Reproduz com fidelidade o teor do parágrafo único do art. 139 da Lei Complementar nº 3.774/1992. A concessão da licença por motivo de doença em pessoa da família exige que o funcionário prove que sua assistência pessoal e permanente é indispensável e que essa assistência não possa ser prestada simultaneamente com o exercício do cargo. São os dois requisitos cumulativos que a norma estabelece, espelhando a regra do art. 83, § 1º, da Lei nº 8.112/1990.

Alternativa B — ❌ Incorreta

A alternativa introduz a exigência de o funcionário comparecer diariamente no local de trabalho, o que contraria a própria natureza da licença. Se o servidor precisa se afastar para prestar assistência pessoal e permanente ao familiar doente, não faria sentido exigir comparecimento diário ao trabalho. A lei não prevê essa condição; o que se exige é a comprovação da indispensabilidade da assistência e da impossibilidade de conciliá-la com o exercício do cargo.

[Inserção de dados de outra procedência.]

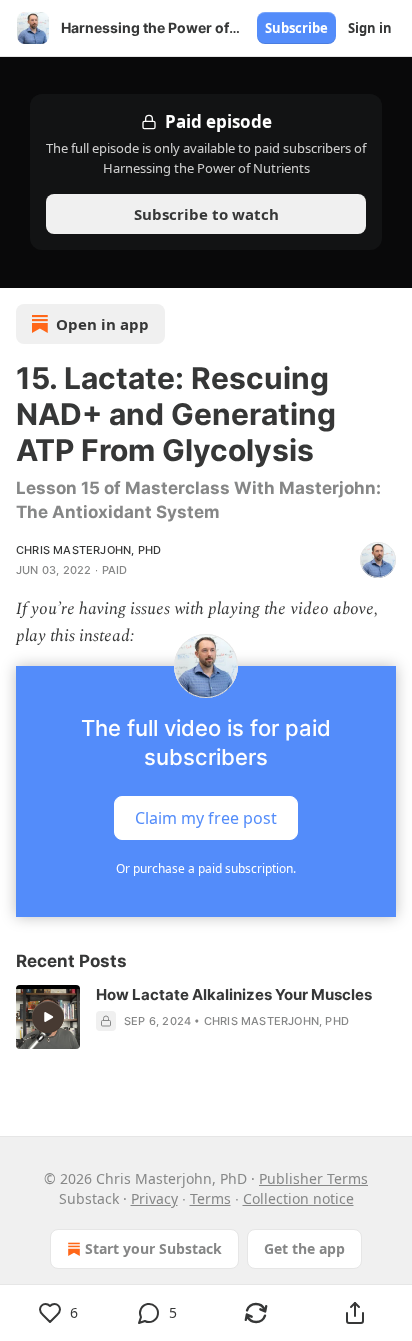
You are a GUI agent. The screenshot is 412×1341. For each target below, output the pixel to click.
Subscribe (296, 28)
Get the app (304, 1248)
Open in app (102, 324)
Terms (210, 1198)
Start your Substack (153, 1248)
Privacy (154, 1198)
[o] (48, 1017)
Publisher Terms (313, 1178)
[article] (206, 1017)
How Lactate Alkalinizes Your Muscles (234, 994)
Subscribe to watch (206, 214)
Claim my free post (206, 818)
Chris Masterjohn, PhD (88, 550)
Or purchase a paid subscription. (206, 868)
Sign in (370, 28)
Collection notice (298, 1198)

Alternativa C — ❌ Incorreta

A alternativa menciona "solicitação de próprio punho" e "impossibilidade de participar das atividades regulares", elementos que não constam do parágrafo único do art. 139 da lei municipal. A lei não exige que o pedido seja manuscrito, nem condiciona a licença a uma mera declaração de impossibilidade. O requisito legal é a prova da indispensabilidade da assistência pessoal e permanente, mediante os meios de comprovação previstos (perícia médica oficial, por exemplo).

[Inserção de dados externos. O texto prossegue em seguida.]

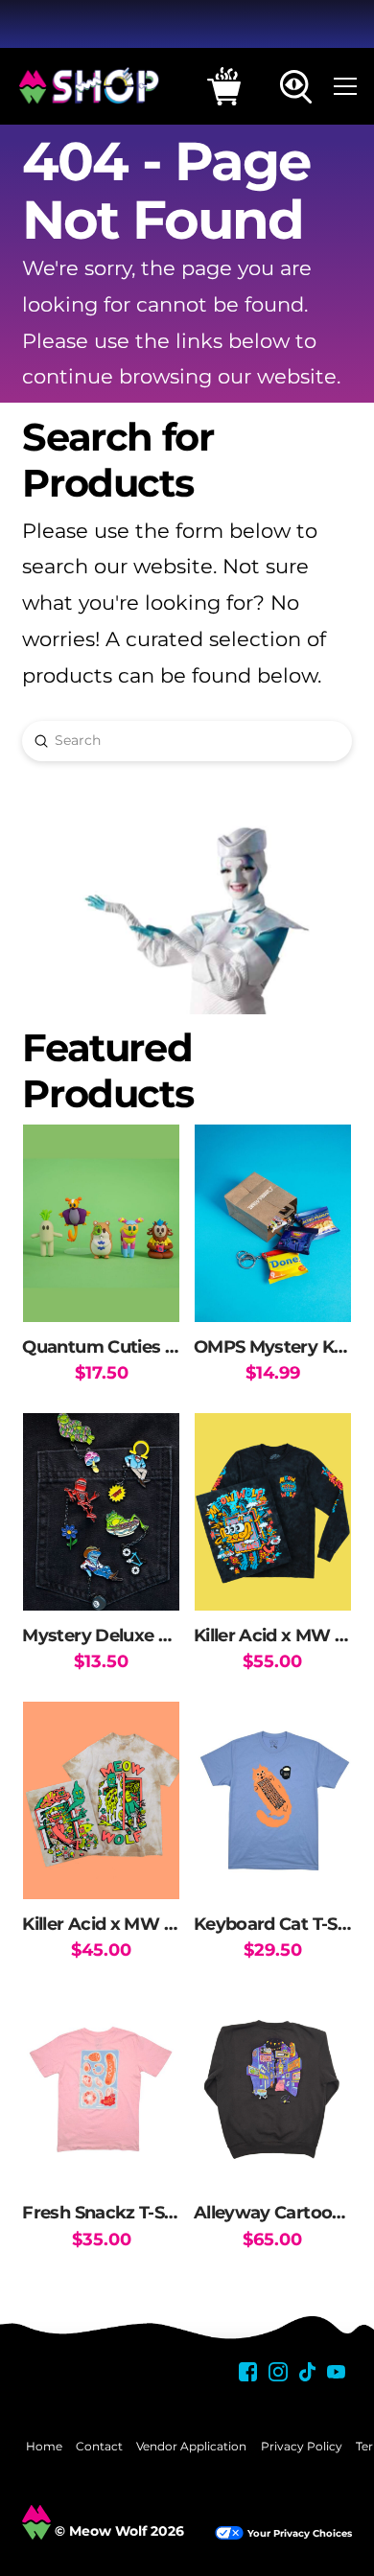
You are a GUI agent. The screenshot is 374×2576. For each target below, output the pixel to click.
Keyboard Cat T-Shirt (280, 1924)
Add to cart (101, 1287)
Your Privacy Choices (299, 2533)
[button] (224, 86)
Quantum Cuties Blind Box (133, 1346)
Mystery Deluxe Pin (103, 1635)
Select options (272, 1577)
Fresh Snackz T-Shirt (107, 2212)
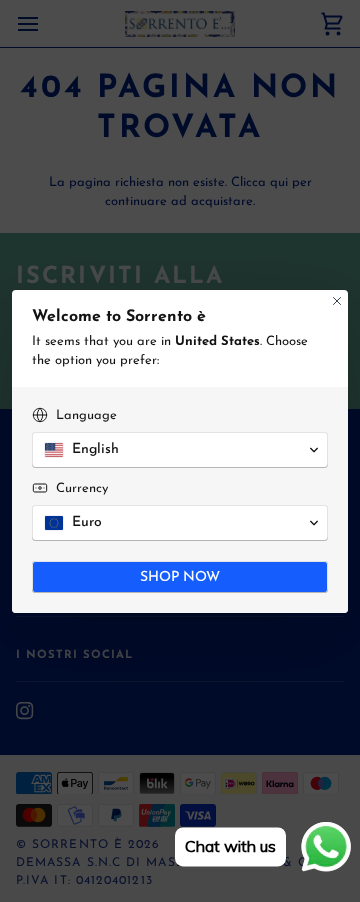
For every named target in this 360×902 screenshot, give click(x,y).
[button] (180, 450)
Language (86, 415)
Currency (82, 488)
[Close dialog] (337, 301)
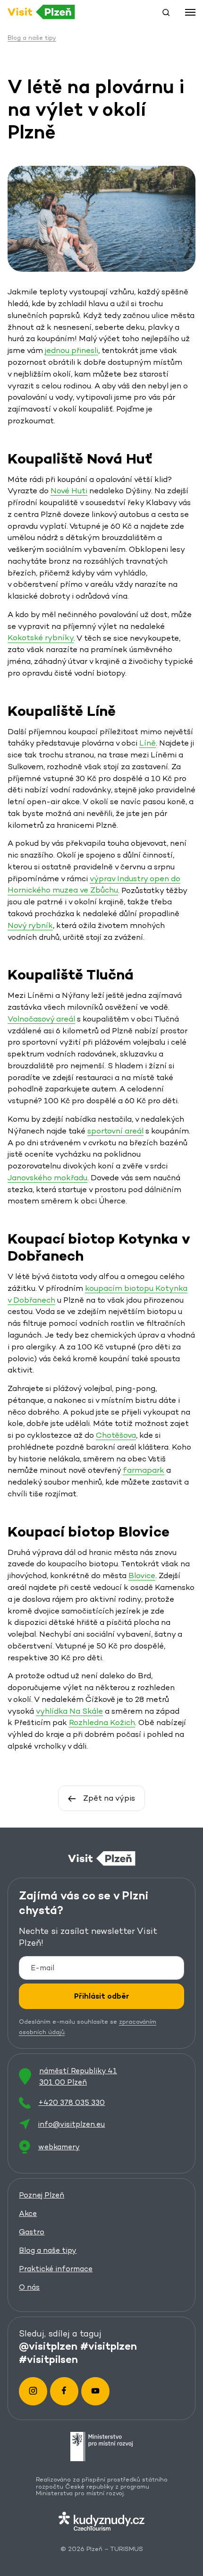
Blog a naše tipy (47, 2250)
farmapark (143, 1470)
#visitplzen (108, 2346)
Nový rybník (30, 925)
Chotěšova (116, 1435)
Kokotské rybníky (41, 638)
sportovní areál (115, 1131)
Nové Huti (69, 491)
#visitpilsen (48, 2359)
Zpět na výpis (109, 1798)
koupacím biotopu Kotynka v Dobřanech (97, 1294)
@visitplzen (48, 2346)
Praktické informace (56, 2269)
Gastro (31, 2232)
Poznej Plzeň (41, 2195)
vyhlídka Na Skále (69, 1711)
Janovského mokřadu (47, 1178)
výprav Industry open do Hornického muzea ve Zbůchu (94, 884)
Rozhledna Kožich (102, 1722)
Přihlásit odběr (101, 1996)
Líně (147, 743)
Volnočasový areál (41, 1019)
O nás (29, 2287)
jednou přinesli (71, 350)
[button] (166, 12)
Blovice (141, 1575)
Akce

Alternativa D — ❌ Incorreta

A alternativa menciona "carta registrada" como meio de comprovação e "comparecimento por período parcial no local de trabalho", elementos totalmente estranhos ao texto legal. A lei não prevê esse meio de prova nem a possibilidade de jornada parcial durante a licença. A comprovação da necessidade de assistência deve seguir os trâmites legais, e a licença implica afastamento integral, não comparecimento parcial.

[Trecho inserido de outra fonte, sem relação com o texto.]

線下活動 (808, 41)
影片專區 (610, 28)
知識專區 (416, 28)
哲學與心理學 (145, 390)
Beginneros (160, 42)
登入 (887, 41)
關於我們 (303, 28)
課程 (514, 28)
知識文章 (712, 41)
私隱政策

Alternativa E — ❌ Incorreta

A alternativa fala em "comprovação da incapacidade total ou parcial da pessoa da família" e "cumprimento de jornada parcial de trabalho diário", requisitos que não estão no parágrafo único do art. 139. A lei não exige a comprovação de incapacidade total ou parcial do familiar, mas sim a indispensabilidade da assistência pessoal e permanente do servidor. Além disso, a licença não comporta jornada parcial; o afastamento é integral.

A regra de ouro para a prova: a licença por doença em pessoa da família exige a prova de que a assistência do servidor é indispensável e de que ela não pode ser prestada junto com o exercício do cargo. Qualquer alternativa que introduza outros requisitos — comparecimento, jornada parcial, meios de prova não previstos — está incorreta.